-------- RECORD LIST

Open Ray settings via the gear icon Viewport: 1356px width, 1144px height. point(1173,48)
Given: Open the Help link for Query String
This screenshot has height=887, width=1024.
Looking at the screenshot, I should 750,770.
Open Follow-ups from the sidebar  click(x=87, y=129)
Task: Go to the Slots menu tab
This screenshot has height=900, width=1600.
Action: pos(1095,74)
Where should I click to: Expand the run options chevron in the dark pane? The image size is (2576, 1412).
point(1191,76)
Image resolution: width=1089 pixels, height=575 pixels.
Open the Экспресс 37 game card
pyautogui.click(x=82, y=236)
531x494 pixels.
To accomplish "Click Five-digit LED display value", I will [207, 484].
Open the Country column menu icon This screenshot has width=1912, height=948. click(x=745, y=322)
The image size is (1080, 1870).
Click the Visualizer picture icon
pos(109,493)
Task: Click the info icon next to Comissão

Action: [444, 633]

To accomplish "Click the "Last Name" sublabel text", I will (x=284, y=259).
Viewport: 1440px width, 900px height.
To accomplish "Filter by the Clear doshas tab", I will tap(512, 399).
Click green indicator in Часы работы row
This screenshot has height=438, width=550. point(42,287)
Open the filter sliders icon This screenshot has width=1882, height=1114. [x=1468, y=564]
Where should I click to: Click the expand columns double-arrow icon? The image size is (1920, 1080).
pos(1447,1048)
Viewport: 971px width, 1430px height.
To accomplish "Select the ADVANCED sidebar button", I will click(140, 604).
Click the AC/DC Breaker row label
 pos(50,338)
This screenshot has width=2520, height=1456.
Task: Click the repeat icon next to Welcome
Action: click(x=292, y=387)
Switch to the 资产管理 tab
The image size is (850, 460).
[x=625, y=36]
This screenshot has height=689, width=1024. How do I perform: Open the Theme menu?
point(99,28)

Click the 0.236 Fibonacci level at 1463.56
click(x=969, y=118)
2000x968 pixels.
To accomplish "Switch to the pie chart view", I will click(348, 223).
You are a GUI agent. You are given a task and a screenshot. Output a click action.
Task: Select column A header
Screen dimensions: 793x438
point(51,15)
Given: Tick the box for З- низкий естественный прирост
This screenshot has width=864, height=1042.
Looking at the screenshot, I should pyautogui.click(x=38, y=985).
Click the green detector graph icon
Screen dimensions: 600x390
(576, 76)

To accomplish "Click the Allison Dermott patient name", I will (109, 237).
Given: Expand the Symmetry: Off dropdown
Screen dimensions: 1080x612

----------------

- [WHAT IS ASKED]: Render every line of the material above as a JSON list of strings, with one string per line and blank lines omitted.

- [OUTPUT]:
[
  "Open Ray settings via the gear icon Viewport: 1356px width, 1144px height. point(1173,48)",
  "Given: Open the Help link for Query String",
  "This screenshot has height=887, width=1024.",
  "Looking at the screenshot, I should 750,770.",
  "Open Follow-ups from the sidebar  click(x=87, y=129)",
  "Task: Go to the Slots menu tab",
  "This screenshot has height=900, width=1600.",
  "Action: pos(1095,74)",
  "Where should I click to: Expand the run options chevron in the dark pane? The image size is (2576, 1412).",
  "point(1191,76)",
  "Image resolution: width=1089 pixels, height=575 pixels.",
  "Open the Экспресс 37 game card",
  "pyautogui.click(x=82, y=236)",
  "531x494 pixels.",
  "To accomplish \"Click Five-digit LED display value\", I will [207, 484].",
  "Open the Country column menu icon This screenshot has width=1912, height=948. click(x=745, y=322)",
  "The image size is (1080, 1870).",
  "Click the Visualizer picture icon",
  "pos(109,493)",
  "Task: Click the info icon next to Comissão",
  "Action: [444, 633]",
  "To accomplish \"Click the \"Last Name\" sublabel text\", I will (x=284, y=259).",
  "Viewport: 1440px width, 900px height.",
  "To accomplish \"Filter by the Clear doshas tab\", I will tap(512, 399).",
  "Click green indicator in Часы работы row",
  "This screenshot has height=438, width=550. point(42,287)",
  "Open the filter sliders icon This screenshot has width=1882, height=1114. [x=1468, y=564]",
  "Where should I click to: Click the expand columns double-arrow icon? The image size is (1920, 1080).",
  "pos(1447,1048)",
  "Viewport: 971px width, 1430px height.",
  "To accomplish \"Select the ADVANCED sidebar button\", I will click(140, 604).",
  "Click the AC/DC Breaker row label",
  " pos(50,338)",
  "This screenshot has width=2520, height=1456.",
  "Task: Click the repeat icon next to Welcome",
  "Action: click(x=292, y=387)",
  "Switch to the 资产管理 tab",
  "The image size is (850, 460).",
  "[x=625, y=36]",
  "This screenshot has height=689, width=1024. How do I perform: Open the Theme menu?",
  "point(99,28)",
  "Click the 0.236 Fibonacci level at 1463.56",
  "click(x=969, y=118)",
  "2000x968 pixels.",
  "To accomplish \"Switch to the pie chart view\", I will click(348, 223).",
  "You are a GUI agent. You are given a task and a screenshot. Output a click action.",
  "Task: Select column A header",
  "Screen dimensions: 793x438",
  "point(51,15)",
  "Given: Tick the box for З- низкий естественный прирост",
  "This screenshot has width=864, height=1042.",
  "Looking at the screenshot, I should pyautogui.click(x=38, y=985).",
  "Click the green detector graph icon",
  "Screen dimensions: 600x390",
  "(576, 76)",
  "To accomplish \"Click the Allison Dermott patient name\", I will (109, 237).",
  "Given: Expand the Symmetry: Off dropdown",
  "Screen dimensions: 1080x612"
]